DATASET ::
■ ■ ■

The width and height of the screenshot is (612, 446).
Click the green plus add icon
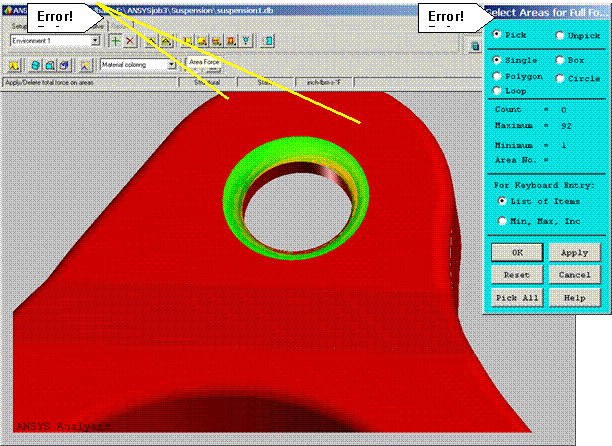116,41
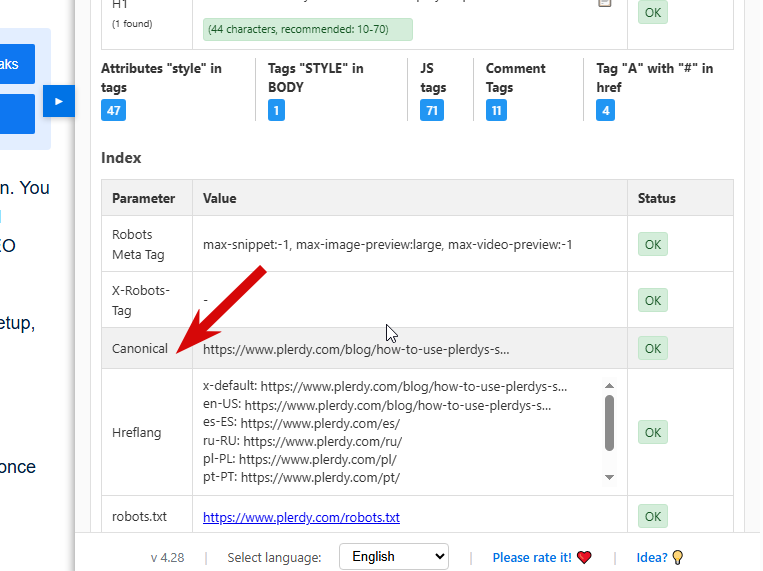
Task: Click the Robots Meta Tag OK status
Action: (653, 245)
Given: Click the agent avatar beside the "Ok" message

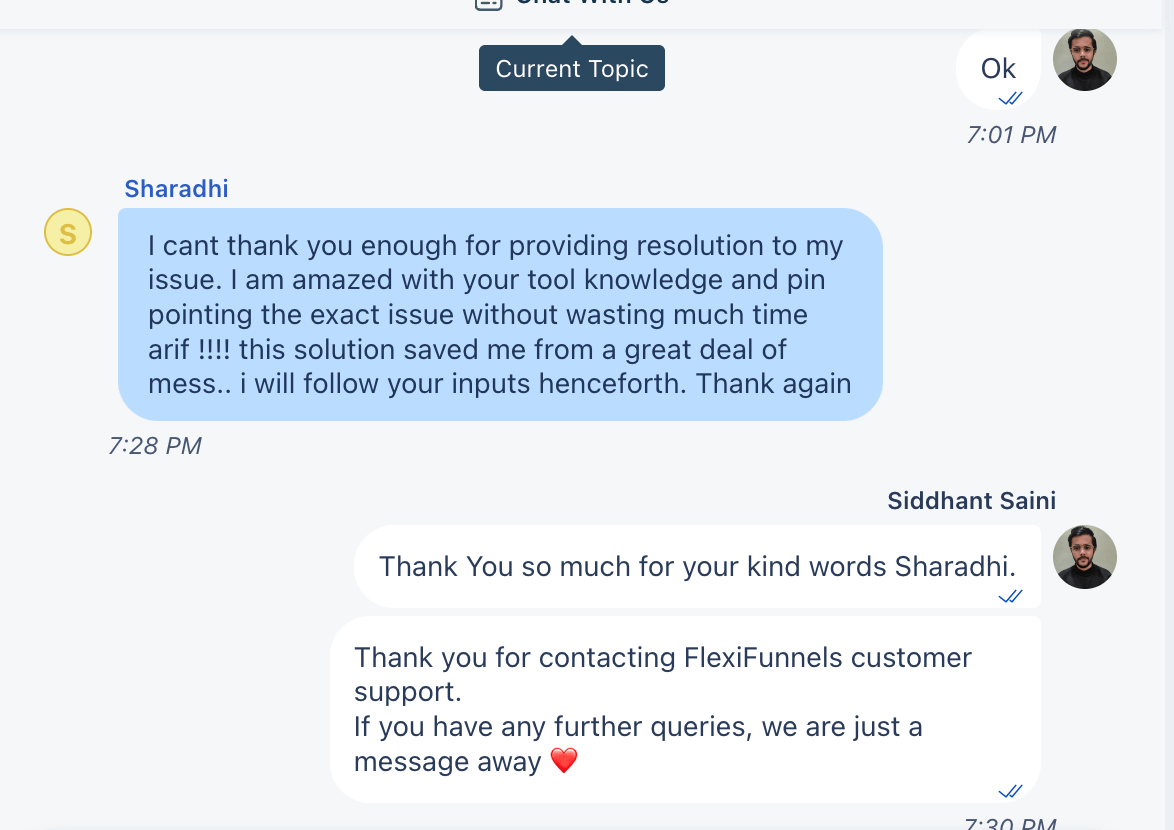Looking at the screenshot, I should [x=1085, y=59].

■ ■ ■

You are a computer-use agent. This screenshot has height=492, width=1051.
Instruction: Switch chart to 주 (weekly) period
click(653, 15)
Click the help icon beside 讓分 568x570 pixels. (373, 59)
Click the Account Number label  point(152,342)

■ ■ ■

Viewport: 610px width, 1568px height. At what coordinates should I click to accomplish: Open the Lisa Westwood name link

■ ■ ■

WORK ITEM :: Only one stretch of the data above is needed. Restate it word for word, from the line containing "Instruction: Switch chart" through the line containing "Click the Account", both ends included.

ANSWER SECTION ::
Instruction: Switch chart to 주 (weekly) period
click(653, 15)
Click the help icon beside 讓分 568x570 pixels. (373, 59)
Click the Account Number label  point(152,342)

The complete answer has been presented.